Tonight (January 7th, 2013) is the BCS National Championship game between the University of Alabama and the University of Notre Dame.

I guess there is no hiding it forever.  I waste    w  a  y    too much time watching college football.  And tonight, if everything goes my way, both teams will lose.

Tom Landry

I know.  That’s a pretty lousy attitude.  I guess I am actually pulling for Alabama.  I’m not a Bama fan, but I am pulling for them because of AJ McCarron and his kindness toward this young girl.  Other than that, I’m just ready for next season to get here.

But, enough small talk.  Let’s get to the real reason for this post.  Coaching.

Every disciple maker is a coach.  Whether we want to be or not…regardless of how we feel, we’re coaches.  We’re not standing in front of painted-face fanatics or listening to the roar of thousand in the stands, but we are coaches.

In reality, we’re standing in front of “a great cloud of witnesses” (Hebrews 12:1) who understand that the stakes are much higher for us than they are for any college football coach.

In light of tonight’s “big game,” one of my Facebook friends posted a quote online tonight that is attributed to Tom Landry.  He said,

“The job of a coach is to make men do what they don’t want to do, in order to achieve what they really want.”

A football coach pushes guys to the point of physical and mental exhaustion so that they can live out their childhood fantasies.  He drives them to do more than they want to do in order to become champions.

In The Cost of Discipleship, Dietrich Bonhoeffer verbalizes this concept for followers of Jesus.  He says, “When Christ calls a man, He bids him come and die.
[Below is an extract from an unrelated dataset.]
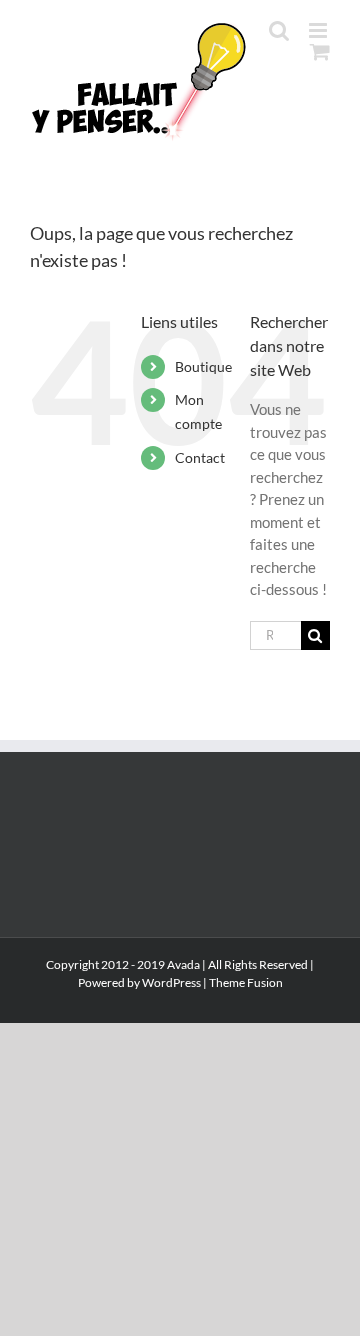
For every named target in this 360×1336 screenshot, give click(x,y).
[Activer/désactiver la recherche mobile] (279, 30)
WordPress (171, 982)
It may be a death like that of the first disciples who had to leave home and work to follow Him, or it may be a death like Luther’s, who had to leave the monastery and go out into the world. But it is the same death every time—death in Jesus Christ, the death of the old man at his call.”

Jesus said the same thing, with slightly different words.  He said, “If anyone would come after me, he must deny himself and take up his cross and follow me.”

In other words, come and die…so that you can experience the life you’ve always wanted.